Cortex
Volume 47, Issue 6 , Pages 645-658, June 2011

Frontal lobe damage impairs process and content in semantic memory: Evidence from category-specific effects in progressive non-fluent aphasia

  • Jamie Reilly

      Affiliations

    • Department of Speech, Language, and Hearing Sciences, University of Florida, Gainesville, FL, USA
    • Corresponding Author InformationCorresponding author. University of Florida, Department of Speech, Language, and Hearing Sciences, College of Public Health and Health Professions, P.O. Box 100174, Gainesville, FL 32610, USA.
  • ,
  • Amy D. Rodriguez

      Affiliations

    • Department of Neurology, University of Florida, Gainesville, FL, USA
  • ,
  • Jonathan E. Peelle

      Affiliations

    • Cognition and Brain Sciences Unit, Medical Research Council, Cambridge, UK
  • ,
  • Murray Grossman

      Affiliations

    • Department of Neurology, University of Pennsylvania School of Medicine, PA, USA

Received 31 August 2009; received in revised form 6 January 2010 and 31 January 2010; accepted 15 May 2010. published online 24 June 2010.

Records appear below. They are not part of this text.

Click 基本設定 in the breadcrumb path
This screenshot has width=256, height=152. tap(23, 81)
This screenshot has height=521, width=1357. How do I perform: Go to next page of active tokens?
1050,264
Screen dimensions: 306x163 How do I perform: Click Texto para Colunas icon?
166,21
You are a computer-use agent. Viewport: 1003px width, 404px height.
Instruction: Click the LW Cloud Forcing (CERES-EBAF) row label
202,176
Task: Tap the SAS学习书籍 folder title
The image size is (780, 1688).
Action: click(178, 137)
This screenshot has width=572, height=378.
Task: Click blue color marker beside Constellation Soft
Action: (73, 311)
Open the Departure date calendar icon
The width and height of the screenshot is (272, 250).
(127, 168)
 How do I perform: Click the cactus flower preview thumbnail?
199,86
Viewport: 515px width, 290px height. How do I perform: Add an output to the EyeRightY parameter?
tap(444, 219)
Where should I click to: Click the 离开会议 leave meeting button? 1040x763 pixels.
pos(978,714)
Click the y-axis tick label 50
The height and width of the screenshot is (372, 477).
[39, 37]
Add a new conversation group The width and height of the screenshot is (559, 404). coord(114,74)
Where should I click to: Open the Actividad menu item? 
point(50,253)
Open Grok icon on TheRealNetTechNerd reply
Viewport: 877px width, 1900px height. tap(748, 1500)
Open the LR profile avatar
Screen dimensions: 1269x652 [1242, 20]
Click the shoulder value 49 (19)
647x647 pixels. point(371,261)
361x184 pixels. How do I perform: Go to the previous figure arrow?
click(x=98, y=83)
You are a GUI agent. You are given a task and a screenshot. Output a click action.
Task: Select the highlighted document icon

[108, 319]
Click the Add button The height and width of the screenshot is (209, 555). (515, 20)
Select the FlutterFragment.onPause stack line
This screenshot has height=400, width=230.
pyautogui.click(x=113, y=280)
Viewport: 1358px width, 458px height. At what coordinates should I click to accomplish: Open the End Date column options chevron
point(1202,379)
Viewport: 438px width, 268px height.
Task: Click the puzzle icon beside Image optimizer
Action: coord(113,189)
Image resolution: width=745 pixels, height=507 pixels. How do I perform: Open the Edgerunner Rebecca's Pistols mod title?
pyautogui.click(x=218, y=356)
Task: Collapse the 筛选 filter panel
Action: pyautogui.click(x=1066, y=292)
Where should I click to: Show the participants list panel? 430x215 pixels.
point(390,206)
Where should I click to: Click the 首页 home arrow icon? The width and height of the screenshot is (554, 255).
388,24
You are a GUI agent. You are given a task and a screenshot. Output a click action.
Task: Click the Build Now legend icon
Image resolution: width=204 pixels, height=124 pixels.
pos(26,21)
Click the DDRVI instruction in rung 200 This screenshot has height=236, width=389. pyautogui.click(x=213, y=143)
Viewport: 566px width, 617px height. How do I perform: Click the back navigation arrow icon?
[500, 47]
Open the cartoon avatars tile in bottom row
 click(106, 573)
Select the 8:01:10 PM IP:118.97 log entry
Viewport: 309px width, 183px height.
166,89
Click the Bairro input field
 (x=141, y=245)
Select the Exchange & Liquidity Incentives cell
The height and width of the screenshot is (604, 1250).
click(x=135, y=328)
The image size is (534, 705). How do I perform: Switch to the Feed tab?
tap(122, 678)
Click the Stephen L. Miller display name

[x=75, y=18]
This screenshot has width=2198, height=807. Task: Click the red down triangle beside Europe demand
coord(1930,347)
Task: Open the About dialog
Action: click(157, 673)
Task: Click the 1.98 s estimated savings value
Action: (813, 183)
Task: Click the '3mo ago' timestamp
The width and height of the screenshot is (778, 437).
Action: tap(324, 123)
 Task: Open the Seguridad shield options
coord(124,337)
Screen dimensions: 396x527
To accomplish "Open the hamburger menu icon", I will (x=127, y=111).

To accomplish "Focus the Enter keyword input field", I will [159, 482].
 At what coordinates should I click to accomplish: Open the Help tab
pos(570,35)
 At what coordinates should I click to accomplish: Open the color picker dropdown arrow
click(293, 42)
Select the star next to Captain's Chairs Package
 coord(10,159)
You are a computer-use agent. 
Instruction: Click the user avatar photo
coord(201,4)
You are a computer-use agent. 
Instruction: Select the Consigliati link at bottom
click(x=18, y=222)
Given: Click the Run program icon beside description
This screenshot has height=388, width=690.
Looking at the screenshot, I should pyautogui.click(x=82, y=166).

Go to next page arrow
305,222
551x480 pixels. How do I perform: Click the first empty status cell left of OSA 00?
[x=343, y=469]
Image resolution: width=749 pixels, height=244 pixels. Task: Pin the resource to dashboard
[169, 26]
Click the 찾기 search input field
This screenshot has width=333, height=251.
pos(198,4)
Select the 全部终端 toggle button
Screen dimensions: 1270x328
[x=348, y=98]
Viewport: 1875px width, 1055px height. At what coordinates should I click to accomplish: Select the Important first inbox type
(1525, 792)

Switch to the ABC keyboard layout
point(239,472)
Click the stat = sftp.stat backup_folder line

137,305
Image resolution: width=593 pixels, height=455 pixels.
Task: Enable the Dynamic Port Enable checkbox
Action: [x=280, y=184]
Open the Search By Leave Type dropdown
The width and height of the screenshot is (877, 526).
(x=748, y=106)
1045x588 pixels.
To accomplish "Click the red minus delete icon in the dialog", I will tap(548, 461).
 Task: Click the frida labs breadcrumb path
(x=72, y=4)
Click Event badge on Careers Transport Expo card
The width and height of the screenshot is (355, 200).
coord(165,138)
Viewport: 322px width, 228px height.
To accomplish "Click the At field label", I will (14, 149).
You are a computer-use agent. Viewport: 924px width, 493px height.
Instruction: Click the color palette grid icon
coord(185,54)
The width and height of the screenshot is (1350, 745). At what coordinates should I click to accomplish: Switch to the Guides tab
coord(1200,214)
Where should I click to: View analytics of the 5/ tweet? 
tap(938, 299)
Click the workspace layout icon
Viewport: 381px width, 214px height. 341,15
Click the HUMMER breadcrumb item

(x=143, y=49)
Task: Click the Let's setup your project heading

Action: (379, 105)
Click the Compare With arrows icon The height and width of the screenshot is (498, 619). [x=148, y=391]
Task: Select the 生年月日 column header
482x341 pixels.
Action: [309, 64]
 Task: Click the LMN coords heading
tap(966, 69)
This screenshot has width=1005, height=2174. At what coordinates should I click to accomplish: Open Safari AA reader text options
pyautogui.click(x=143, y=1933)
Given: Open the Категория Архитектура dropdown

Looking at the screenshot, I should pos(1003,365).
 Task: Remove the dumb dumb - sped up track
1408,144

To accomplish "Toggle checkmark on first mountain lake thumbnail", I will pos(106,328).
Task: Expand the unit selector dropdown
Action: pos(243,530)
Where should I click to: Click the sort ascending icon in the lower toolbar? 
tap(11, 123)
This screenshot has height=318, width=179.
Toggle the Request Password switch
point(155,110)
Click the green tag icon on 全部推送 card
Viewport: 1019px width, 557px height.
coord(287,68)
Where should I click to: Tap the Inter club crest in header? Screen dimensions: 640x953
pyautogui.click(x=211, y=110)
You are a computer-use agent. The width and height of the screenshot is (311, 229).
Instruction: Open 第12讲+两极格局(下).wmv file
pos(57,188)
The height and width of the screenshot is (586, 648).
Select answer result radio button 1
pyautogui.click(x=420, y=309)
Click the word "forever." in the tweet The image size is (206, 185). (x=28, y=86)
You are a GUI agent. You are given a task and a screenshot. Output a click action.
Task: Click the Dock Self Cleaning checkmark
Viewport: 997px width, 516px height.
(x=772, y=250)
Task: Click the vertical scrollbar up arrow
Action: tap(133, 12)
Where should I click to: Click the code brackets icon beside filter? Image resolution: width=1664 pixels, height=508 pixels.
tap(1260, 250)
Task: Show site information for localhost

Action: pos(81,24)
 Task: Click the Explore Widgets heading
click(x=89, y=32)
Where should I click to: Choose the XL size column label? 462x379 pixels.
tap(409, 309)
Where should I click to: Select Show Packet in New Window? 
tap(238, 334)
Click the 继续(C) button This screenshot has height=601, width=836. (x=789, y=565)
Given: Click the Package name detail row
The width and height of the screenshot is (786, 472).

Action editor Art Shimamura

Abstract 

Portions of left inferior frontal cortex have been linked to semantic memory both in terms of the content of conceptual representation (e.g., motor aspects in an embodied semantics framework) and the cognitive processes used to access these representations (e.g., response selection). Progressive non-fluent aphasia (PNFA) is a neurodegenerative condition characterized by progressive atrophy of left inferior frontal cortex. PNFA can, therefore, provide a lesion model for examining the impact of frontal lobe damage on semantic processing and content. In the current study we examined picture naming in a cohort of PNFA patients across a variety of semantic categories. An embodied approach to semantic memory holds that sensorimotor features such as self-initiated action may assume differential importance for the representation of manufactured artifacts (e.g., naming hand tools). Embodiment theories might therefore predict that patients with frontal damage would be differentially impaired on manufactured artifacts relative to natural kinds, and this prediction was borne out. We also examined patterns of naming errors across a wide range of semantic categories and found that naming error distributions were heterogeneous. Although PNFA patients performed worse overall on naming manufactured artifacts, there was no reliable relationship between anomia and manipulability across semantic categories. These results add to a growing body of research arguing against a purely sensorimotor account of semantic memory, suggesting instead a more nuanced balance of process and content in how the brain represents conceptual knowledge.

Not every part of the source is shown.